-- What to produce --
Extract from the entries below, exactly as given, only the lines from the line containing "1127x710 pixels." to the line containing "Task: Remove conversation starter with X icon", both lines included.

━━━━

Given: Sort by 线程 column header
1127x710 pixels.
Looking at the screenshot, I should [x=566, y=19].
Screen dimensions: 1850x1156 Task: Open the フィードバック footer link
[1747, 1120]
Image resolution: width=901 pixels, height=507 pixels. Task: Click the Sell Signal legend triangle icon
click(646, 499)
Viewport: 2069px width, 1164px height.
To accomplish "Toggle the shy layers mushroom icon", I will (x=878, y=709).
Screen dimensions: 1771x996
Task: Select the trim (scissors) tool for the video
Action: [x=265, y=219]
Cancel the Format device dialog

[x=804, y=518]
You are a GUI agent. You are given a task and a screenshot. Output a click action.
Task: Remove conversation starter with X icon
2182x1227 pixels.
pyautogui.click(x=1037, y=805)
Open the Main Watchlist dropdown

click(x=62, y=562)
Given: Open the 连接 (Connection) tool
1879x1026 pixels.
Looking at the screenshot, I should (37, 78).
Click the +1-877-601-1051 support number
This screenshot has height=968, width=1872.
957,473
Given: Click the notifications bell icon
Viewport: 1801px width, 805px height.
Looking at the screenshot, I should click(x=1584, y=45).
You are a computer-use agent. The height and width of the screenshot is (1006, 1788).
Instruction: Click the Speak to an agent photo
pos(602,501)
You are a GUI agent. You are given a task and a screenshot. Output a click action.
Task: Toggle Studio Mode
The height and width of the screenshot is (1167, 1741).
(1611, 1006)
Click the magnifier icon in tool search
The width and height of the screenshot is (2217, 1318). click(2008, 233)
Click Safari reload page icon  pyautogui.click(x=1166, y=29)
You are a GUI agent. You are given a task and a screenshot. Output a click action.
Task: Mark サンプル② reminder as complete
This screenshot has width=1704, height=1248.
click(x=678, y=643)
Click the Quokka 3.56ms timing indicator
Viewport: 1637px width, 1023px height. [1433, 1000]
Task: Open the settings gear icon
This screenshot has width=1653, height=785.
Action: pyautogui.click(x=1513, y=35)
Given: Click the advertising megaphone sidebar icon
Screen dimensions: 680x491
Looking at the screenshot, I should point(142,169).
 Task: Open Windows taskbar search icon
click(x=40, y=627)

━━━━

-- Exercise solution --
1127x710 pixels.
Looking at the screenshot, I should [x=566, y=19].
Screen dimensions: 1850x1156 Task: Open the フィードバック footer link
[1747, 1120]
Image resolution: width=901 pixels, height=507 pixels. Task: Click the Sell Signal legend triangle icon
click(646, 499)
Viewport: 2069px width, 1164px height.
To accomplish "Toggle the shy layers mushroom icon", I will (x=878, y=709).
Screen dimensions: 1771x996
Task: Select the trim (scissors) tool for the video
Action: [x=265, y=219]
Cancel the Format device dialog

[x=804, y=518]
You are a GUI agent. You are given a task and a screenshot. Output a click action.
Task: Remove conversation starter with X icon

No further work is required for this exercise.